Skema Dekarbonisasi Industri Petrokimia
Perjanjian Paris telah mengamanatkan untuk mewujudkan Net Zero Emission (NZE) pada tahun 2050. Atas hal tersebut, dekarbonisasi di berbagai sektor seperti industri, transportasi, bangunan dan lain-lain menjadi hal yang perlu dilaksanakan. Sektor industri petrokimia, sebagai salah satu sektor yang mengeluarkan emisi CO2 dalam jumlah cukup besar, yaitu 1,5 Gigaton/tahun juga memerlukan untuk dilakukan dekarbonisasi demi mewujudkan cita-cita NZE 2050.
Sejalan dengan itu, IEA (2017) telah mengeluarkan roadmap untuk skenario perkembangan industri petrokimia ke depan, yaitu dengan dua skenario sebagai berikut:
1). Reference Technology Scenario (RTS), yaitu skenario perkembangan industri petrokimia hingga tahun 2050 dengan mengikuti biaya optimal untuk operasional dan peralatan. Skenario ini berbasis pada peningkatan demand minyak bumi sebesar 10 juta BPD pada tahun 2030 dan meningkat lagi sebesar 7 juta BPD pada tahun 2050, juga berbasis pada peningkatan demand gas alam sebesar 850 BCM pada tahun 2030 dan meningkat lagi sebesar 4% hingga 2050. Konsekuensi dari hal ini adalah peningkatan emisi CO2 sebesar 30% pada tahun 2050 jika dibandingkan dengan emisi CO2 pada tahun 2017.  Adapun demand bahan kimia primer diperkirakan meningkat 30% pada tahun 2030 dan 60% pada tahun 2050, yang berimplikasi meningkatnya produk akhir industri kimia hingga lebih dari satu milyar ton pada tahun 2050. Dengan adanya efisiensi energi seiring perkembangan teknologi, maka intensitas penggunaan energi di sektor kimia primer akan turun dari 16,2 GJ/ton pada tahun 2017 hingga 14,7 GJ/ton pada tahun 2030 dan 12 GJ/ton pada tahun 2050.

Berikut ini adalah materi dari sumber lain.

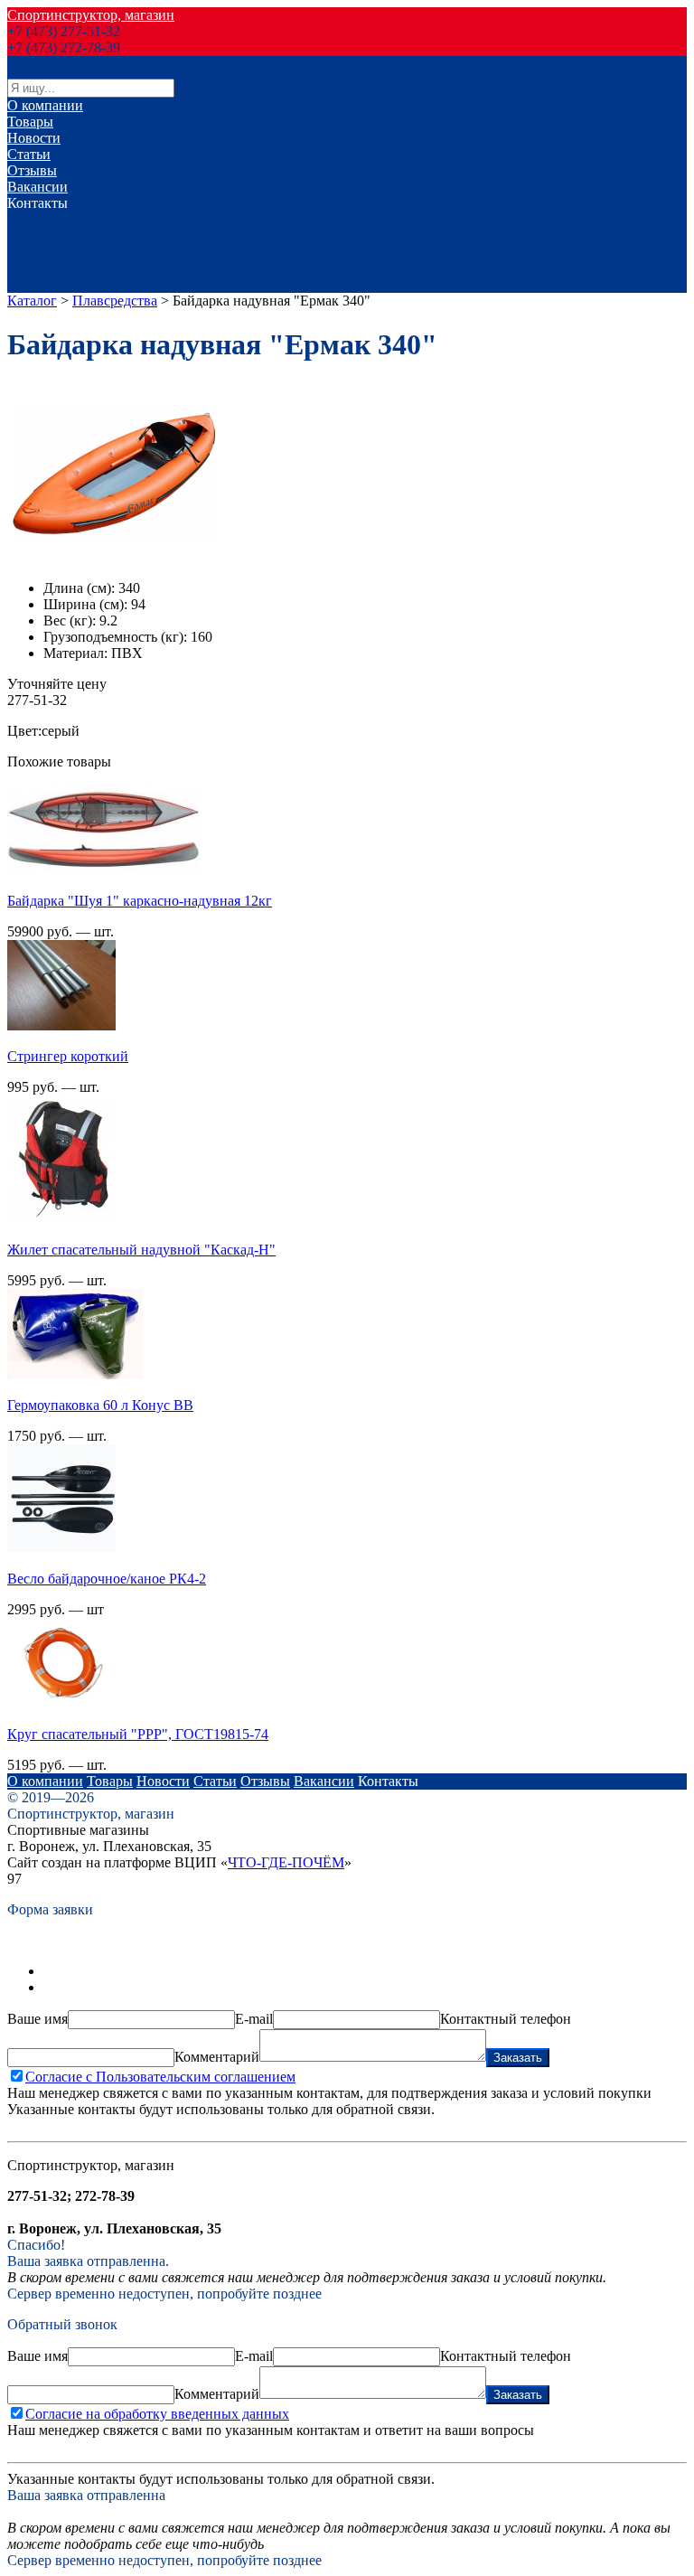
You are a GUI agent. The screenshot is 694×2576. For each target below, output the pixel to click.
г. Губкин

Meskipun total emisi CO2 meningkat sebesar 30% pada tahun 2050, namun pada dasarnya intensitas emisi CO2 menurun di sektor kimia primer yaitu dari 1,7 tonCO2/ton pada tahun 2017 menjadi 1,4 tonCO2/ton pada tahun 2050. Faktor utama yang menurunkan intensitas emisi CO2 adalah adanya implementasi Carbon Capture Utilization & storage (CCUS) yang digunakan untuk pembuatan Urea, yang diperkirakan penggunaannya akan tumbuh hingga 50% pada tahun 2050. Berikut ini adalah grafik intensitas energi hingga tahun 2050 untuk skenario RTS:
Gambar 4: Grafik Intensitas Emisi CO2 dalam Skenario RTS [1]
2). Clean Technology Scenario (CTS), yaitu skenario yang serupa dengan RTS namun dengan mengurangi emisi CO2 sebesar 45% pada tahun 2050 dan menyelaraskannya dengan program IEA Sustainable Development Scenario yang terdiri atas tiga unsur, yaitu akses universal ke pelayanan energi tahun 2030 (terutama energi listrik dan clean cooking), mengikuti perjanjian Paris, dan pengurangan polutan lain secara luas.